In the end, Brown does an impressive job of placing Gibson’s life against the backdrop of the developing civil rights movements, the emerging feminist movement, and, given the curiosity and ambiguity surrounding her sexual orientation, the emerging gay rights movement. But she makes it clear that none of that really mattered to Gibson. She abhorred any efforts to label her the Jackie Robinson of tennis and while she was willing, at her more accommodating moments, to acknowledge that her efforts might reflect well on her race, she bristled at being labeled a Black tennis player. She was consistent and insistent in her avowals that she was Althea Gibson, tennis player, an individual who played for herself and no one else.

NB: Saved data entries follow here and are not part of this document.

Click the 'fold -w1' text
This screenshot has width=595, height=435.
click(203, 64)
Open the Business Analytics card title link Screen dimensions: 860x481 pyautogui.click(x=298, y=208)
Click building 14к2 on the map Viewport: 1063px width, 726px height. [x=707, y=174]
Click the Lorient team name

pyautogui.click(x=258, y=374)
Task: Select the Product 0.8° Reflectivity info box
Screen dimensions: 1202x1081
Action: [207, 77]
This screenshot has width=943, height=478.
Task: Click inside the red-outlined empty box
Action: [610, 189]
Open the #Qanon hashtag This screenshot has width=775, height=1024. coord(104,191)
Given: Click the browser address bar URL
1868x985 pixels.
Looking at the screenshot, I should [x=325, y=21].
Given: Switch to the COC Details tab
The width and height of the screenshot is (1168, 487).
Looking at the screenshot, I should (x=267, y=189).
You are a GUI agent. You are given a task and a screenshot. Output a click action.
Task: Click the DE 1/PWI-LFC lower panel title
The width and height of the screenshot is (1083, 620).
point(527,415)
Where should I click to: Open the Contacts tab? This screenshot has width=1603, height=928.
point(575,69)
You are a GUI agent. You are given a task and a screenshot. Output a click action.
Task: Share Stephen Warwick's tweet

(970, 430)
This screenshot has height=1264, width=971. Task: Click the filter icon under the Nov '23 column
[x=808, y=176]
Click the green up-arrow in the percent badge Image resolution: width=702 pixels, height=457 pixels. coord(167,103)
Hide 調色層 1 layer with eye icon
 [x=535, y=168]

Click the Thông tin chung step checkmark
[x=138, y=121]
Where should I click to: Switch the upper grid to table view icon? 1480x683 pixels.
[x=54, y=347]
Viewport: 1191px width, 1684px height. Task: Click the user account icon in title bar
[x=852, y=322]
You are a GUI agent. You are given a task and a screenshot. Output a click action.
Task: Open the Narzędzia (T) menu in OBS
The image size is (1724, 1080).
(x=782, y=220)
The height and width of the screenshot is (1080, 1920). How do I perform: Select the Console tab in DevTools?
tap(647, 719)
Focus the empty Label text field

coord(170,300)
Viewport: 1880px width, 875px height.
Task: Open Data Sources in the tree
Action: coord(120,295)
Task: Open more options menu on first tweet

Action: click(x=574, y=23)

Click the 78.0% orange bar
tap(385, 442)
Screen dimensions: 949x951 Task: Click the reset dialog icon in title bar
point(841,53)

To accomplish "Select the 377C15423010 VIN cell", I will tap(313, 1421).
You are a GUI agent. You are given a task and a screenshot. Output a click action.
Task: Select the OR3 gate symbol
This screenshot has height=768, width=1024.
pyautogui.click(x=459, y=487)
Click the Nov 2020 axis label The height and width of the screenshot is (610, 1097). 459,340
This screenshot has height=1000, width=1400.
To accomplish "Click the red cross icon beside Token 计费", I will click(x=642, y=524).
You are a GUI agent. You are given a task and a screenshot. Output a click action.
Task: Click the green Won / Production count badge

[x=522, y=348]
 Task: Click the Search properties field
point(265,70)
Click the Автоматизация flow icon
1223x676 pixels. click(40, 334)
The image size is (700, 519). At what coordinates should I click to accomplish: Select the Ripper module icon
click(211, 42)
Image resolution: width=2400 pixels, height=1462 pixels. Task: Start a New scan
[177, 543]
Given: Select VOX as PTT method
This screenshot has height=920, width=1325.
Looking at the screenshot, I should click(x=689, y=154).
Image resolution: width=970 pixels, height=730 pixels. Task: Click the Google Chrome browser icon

Ultimately, independent achievement was what Althea Gibson aspired to. Yet whether she liked it or not, she was a pioneer, one who led and inspired by example, a type of leadership more recognized and appreciated in her time than now when social media has everyone posting and proclaiming their latest accomplishments. Through her treatment of Gibson, Brown also offers readers an enlightening history of the development of women’s tennis in the US, as well as women’s golf and the LPGA. But while that context helps make Serving Herself a book that should appeal to those with an interest in sports, civil rights, or women’s history, in the end the book’s greatest strength is the way it offers a thought-provoking portrait of a woman who led an extraordinary life.
Bill Pruden is a College Counselor and Director of Civic Engagement at Ravenscroft School in Raleigh, NC.